Supplied text START

LVMH Loses Title As Europe's Largest Luxury Company

Disappointing first-quarter sales lead to market cap decline and shift in luxury rankings.

In a stark turn of events for the luxury sector, LVMH Moët Hennessy - Louis Vuitton has lost its title as Europe’s largest luxury company by market capitalization, overtaken by rival Hermès. This shift comes in the wake of disappointing first-quarter sales figures released on April 14, 2025, which fell short of analyst expectations and highlighted a broader downturn in luxury goods consumption.

According to reports from Bloomberg, LVMH's first-quarter sales revealed a 5% decline in its fashion and leather goods unit, a significant drop compared to the anticipated 0.6% dip. Analysts at Bernstein now predict a decline in global luxury goods sales by 2% for the year, marking a notable shift from their earlier forecast of 5% growth.

The luxury giant, known for high-end brands such as Louis Vuitton and Christian Dior, saw its shares plummet by 8% on April 15, bringing its market capitalization down to €246 billion, just shy of Hermès’s €247 billion. This marked LVMH's most significant drop since the onset of the pandemic and its lowest share price since November 2020.

Market analysts attribute LVMH's struggles to a combination of factors, including a slowdown in demand from US consumers for beauty products and cognac, alongside weak sales in China. Jelena Sokolova, a senior equity analyst at Morningstar, noted that LVMH's larger exposure to the lower end of the luxury market contrasts sharply with Hermès’s affluent clientele, allowing the latter to weather the downturn more effectively.

Supplied text END
Extracted records START

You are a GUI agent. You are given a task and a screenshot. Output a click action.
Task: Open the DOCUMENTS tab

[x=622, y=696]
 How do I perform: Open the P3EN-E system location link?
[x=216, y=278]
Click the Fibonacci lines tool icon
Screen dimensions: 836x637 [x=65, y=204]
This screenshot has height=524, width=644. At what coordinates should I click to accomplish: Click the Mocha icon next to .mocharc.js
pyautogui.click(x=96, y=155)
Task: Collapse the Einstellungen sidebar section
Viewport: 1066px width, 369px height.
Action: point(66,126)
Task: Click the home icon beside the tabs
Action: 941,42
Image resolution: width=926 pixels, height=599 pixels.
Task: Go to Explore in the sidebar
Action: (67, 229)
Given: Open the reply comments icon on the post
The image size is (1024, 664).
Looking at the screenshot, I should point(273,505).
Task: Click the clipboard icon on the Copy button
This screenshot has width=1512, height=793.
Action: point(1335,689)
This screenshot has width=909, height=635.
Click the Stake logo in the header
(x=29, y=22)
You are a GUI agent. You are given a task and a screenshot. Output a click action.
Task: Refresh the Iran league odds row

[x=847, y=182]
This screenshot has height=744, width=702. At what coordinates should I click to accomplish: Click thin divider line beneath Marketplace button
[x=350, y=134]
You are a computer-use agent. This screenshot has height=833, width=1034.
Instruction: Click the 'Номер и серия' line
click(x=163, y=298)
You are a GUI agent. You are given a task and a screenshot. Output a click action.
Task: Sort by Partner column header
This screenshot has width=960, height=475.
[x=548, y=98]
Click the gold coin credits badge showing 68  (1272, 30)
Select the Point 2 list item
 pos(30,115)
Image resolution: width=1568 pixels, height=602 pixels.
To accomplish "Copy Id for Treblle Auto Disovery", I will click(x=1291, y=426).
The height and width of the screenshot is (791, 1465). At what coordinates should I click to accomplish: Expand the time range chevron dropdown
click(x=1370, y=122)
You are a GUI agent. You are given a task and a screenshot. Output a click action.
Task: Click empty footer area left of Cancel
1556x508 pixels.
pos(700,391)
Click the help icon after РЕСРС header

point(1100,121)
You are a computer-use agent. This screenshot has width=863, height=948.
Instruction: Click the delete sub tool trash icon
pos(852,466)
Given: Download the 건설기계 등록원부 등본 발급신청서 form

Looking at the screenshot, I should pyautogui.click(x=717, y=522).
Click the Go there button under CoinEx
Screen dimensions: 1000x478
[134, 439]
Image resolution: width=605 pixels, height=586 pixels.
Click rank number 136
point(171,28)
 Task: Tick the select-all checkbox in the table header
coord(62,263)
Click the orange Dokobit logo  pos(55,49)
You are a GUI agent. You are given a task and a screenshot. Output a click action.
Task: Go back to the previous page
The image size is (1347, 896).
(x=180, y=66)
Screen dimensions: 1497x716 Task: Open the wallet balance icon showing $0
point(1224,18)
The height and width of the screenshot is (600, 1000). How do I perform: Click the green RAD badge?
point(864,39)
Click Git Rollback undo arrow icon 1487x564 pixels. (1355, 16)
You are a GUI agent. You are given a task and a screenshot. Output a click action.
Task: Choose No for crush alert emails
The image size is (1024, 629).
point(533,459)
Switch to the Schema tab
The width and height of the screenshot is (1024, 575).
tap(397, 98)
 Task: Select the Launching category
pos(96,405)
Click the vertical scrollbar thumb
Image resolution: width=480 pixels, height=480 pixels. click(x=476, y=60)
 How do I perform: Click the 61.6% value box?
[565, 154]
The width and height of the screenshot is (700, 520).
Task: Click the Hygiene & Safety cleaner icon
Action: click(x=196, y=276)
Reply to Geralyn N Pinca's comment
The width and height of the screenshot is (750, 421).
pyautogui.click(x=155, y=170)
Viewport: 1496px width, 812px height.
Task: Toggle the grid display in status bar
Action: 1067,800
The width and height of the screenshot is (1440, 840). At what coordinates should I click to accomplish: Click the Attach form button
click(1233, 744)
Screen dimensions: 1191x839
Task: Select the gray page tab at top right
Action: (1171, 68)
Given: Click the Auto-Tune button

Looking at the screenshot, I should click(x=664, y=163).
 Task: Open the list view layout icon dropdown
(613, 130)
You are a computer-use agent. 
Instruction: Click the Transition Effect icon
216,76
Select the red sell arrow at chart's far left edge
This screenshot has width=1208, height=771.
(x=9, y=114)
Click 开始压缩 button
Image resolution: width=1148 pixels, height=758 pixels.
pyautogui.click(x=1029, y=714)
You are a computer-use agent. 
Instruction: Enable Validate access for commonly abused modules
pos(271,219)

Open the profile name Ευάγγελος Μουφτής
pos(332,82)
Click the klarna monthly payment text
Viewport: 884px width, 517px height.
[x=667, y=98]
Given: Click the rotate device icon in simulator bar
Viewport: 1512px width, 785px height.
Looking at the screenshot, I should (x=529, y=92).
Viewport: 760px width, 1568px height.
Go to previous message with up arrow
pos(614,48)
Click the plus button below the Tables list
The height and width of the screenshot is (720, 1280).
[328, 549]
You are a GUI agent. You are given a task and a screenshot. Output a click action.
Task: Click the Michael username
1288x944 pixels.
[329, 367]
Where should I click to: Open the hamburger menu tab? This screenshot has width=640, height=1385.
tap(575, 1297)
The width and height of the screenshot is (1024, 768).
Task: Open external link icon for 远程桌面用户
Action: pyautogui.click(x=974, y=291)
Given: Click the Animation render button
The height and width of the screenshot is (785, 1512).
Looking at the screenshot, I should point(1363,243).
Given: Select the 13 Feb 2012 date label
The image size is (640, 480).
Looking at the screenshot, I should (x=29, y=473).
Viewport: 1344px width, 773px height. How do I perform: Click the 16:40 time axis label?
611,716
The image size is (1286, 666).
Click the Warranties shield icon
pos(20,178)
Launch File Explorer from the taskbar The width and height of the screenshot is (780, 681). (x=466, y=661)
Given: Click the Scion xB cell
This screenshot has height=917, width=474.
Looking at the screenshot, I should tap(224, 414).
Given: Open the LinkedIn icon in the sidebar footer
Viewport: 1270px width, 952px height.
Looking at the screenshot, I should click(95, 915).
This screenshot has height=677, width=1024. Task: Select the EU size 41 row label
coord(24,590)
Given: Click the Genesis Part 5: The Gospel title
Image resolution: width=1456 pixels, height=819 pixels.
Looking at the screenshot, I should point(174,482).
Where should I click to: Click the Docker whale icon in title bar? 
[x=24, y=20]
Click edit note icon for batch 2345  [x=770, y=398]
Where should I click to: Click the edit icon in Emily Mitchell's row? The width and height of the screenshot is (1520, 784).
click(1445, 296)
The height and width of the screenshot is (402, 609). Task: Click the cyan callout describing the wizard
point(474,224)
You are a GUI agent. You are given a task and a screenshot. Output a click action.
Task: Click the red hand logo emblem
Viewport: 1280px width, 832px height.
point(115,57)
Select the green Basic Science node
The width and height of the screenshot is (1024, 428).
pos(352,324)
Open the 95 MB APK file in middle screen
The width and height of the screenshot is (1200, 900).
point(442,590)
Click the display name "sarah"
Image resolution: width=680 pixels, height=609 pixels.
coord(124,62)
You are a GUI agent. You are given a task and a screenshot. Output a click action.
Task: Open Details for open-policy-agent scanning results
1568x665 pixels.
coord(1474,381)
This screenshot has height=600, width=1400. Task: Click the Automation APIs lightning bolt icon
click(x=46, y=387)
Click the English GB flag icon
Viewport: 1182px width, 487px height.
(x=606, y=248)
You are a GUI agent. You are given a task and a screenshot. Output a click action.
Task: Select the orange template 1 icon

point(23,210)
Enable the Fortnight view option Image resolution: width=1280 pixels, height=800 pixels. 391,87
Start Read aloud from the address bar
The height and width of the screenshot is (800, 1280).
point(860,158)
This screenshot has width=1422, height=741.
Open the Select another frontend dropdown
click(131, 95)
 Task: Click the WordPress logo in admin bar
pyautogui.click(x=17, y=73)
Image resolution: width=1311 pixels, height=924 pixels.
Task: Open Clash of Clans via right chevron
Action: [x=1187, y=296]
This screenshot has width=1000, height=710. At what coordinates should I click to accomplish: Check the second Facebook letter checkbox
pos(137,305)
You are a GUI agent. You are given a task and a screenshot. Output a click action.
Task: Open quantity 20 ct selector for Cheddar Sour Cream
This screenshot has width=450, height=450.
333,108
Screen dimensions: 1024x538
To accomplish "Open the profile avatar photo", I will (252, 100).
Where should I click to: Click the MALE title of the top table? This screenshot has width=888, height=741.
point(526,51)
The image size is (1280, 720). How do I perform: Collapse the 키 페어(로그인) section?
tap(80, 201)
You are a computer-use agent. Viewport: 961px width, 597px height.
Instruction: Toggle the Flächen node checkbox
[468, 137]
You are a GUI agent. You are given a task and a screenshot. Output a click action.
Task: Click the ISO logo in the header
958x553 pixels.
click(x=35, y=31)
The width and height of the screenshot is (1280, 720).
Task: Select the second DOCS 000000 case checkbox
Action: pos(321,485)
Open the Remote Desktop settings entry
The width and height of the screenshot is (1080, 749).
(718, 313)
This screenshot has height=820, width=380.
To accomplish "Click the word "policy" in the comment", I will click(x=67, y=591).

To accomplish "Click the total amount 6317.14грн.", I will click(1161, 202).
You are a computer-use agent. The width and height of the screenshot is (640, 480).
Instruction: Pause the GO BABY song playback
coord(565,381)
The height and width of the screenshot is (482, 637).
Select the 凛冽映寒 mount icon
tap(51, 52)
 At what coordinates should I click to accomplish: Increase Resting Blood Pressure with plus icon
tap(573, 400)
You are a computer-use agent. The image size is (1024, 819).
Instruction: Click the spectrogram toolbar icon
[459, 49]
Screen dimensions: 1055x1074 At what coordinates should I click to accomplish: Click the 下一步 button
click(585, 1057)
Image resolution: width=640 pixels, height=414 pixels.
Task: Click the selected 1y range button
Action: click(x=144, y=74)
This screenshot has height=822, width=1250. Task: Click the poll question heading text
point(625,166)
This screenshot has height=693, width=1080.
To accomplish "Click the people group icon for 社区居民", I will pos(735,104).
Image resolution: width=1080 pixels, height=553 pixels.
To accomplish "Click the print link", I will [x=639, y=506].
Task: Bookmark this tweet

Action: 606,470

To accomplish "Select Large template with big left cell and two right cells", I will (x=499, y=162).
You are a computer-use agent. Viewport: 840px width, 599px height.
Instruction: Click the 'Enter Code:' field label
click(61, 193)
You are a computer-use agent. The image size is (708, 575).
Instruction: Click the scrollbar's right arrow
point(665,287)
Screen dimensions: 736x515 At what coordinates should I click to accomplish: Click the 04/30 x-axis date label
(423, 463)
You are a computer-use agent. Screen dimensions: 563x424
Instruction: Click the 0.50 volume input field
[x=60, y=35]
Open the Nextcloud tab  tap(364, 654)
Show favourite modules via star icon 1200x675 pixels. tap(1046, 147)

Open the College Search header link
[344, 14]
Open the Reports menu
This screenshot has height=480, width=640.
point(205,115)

Extracted records END

### Directions
[A] Rewrite everything in the LVMH article from "According to reports" down to "since November 2020.", replacing "plummet" with "tumble".
[B] Answer these questions using the LVMH article:
(i) On what date were LVMH's first-quarter sales figures released?
(ii) What was Hermès's market capitalization?
(iii) What position does Jelena Sokolova hold, and at what firm?

### Answers
[A]
According to reports from Bloomberg, LVMH's first-quarter sales revealed a 5% decline in its fashion and leather goods unit, a significant drop compared to the anticipated 0.6% dip. Analysts at Bernstein now predict a decline in global luxury goods sales by 2% for the year, marking a notable shift from their earlier forecast of 5% growth.

The luxury giant, known for high-end brands such as Louis Vuitton and Christian Dior, saw its shares tumble by 8% on April 15, bringing its market capitalization down to €246 billion, just shy of Hermès’s €247 billion. This marked LVMH's most significant drop since the onset of the pandemic and its lowest share price since November 2020.

[B]
(i) April 14, 2025
(ii) €247 billion
(iii) Senior equity analyst at Morningstar